[[ Records to use, beginning ]]

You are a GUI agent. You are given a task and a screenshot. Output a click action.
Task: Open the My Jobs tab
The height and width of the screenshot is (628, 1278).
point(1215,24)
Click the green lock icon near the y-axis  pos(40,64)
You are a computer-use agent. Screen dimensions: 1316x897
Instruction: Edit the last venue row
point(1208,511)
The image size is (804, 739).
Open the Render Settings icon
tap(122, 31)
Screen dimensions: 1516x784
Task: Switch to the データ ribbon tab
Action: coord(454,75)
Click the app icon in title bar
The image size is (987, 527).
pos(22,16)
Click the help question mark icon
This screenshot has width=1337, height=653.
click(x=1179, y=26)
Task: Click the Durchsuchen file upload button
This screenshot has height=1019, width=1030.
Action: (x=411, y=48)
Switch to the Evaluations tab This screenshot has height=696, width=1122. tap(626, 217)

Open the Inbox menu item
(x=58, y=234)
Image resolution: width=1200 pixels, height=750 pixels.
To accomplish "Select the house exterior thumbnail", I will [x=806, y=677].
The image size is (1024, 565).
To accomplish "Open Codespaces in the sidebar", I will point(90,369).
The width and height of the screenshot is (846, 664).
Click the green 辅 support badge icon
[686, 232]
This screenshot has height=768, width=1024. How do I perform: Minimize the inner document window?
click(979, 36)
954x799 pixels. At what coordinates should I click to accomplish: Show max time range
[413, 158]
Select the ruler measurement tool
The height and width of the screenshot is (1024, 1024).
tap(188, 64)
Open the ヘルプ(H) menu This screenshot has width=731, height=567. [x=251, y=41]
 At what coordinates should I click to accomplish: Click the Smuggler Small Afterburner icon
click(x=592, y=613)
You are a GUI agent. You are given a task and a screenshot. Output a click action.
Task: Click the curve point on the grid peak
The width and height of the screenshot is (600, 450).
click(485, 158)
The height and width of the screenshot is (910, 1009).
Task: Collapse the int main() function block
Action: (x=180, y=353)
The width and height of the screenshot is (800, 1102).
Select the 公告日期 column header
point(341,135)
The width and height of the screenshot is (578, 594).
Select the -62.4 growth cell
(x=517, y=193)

[[ Records to use, end ]]

**To do:**
If a line of the data holds the string "will", list it.

**Reply:**
To accomplish "Select the house exterior thumbnail", I will [x=806, y=677].
To accomplish "Open Codespaces in the sidebar", I will point(90,369).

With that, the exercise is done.